Aufgabe:
Beantworten Sie anhand der Quelle zur EU-Erweiterung:
1. Seit wann sind die Ukraine und die Republik Moldau offiziell EU-Beitrittskandidaten?
2. Welche Beitrittskandidaten sind laut der Quelle keine kleinen bis kleinsten Staaten?
3. Was gehört zu einer Vertragsreform auf EU-Ebene in der Regel dazu?

Schließlich sind die Ukraine und die Re­pub­lik Moldau seit Juni 2022 offiziell EU-Beitritts­kandidaten; der Bei­tritts­prozess für die Staa­ten des west­lichen Bal­kans wird wiederbelebt. Perspektivisch ist damit die Vision einer EU mit über 30 Mitgliedern zurückgekehrt. Die Anzahl der Veto­spieler bei Ein­stimmigkeits­entscheidungen würde weiter steigen. Hinzu kommt, dass die Bei­trittskandidaten außer der Ukraine (und der Tür­kei) vor­nehmlich kleine bis kleinste Staa­ten sind, sodass sich die Diskrepanz zwi­schen Veto­macht und Bevölkerungsgröße bzw. Wirt­schafts­kraft weiter erhöhte. Eine neue Erwei­terungsrunde er­for­dert daher auch, Mehr­heitsentscheidun­gen auszuweiten; sonst könnten die Aufnahme- wie die Hand­lungsfähigkeit der EU gefährdet werden.

Rechtliche Möglichkeiten

Ein Übergang zu qualifizierten Mehr­heits­entscheidungen im Rat kann auf ver­schie­dene Weise erreicht werden (siehe Tabelle): außer durch klassische Vertragsreformen vor allem durch die Anwendung von Passe­relle-Klauseln oder der Ver­stärkten Zusam­menarbeit. Eine Vertrags­reform bedeutet in jedem Fall komplexe An­for­derungen auf EU-Ebene, das heißt in der Regel einen Konvent, sowie hohe Hür­den für die Ratifi­zierung auf natio­naler Ebene.

Material:
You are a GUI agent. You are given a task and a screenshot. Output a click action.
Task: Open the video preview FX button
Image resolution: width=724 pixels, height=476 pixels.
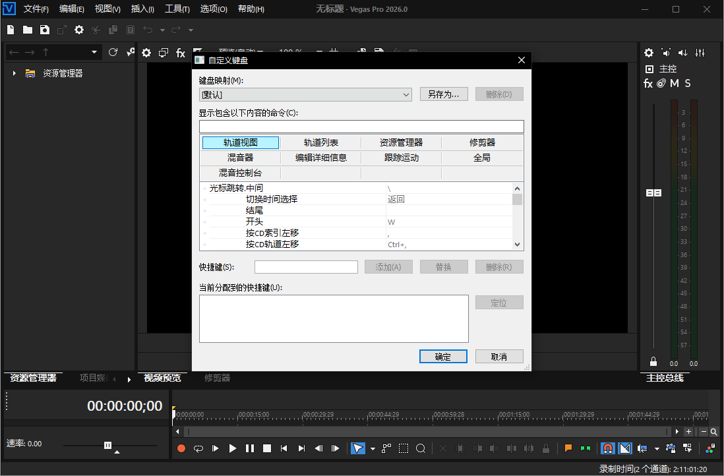coord(180,53)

Lösung:
1. Seit Juni 2022.
2. Die Ukraine und die Türkei.
3. Ein Konvent.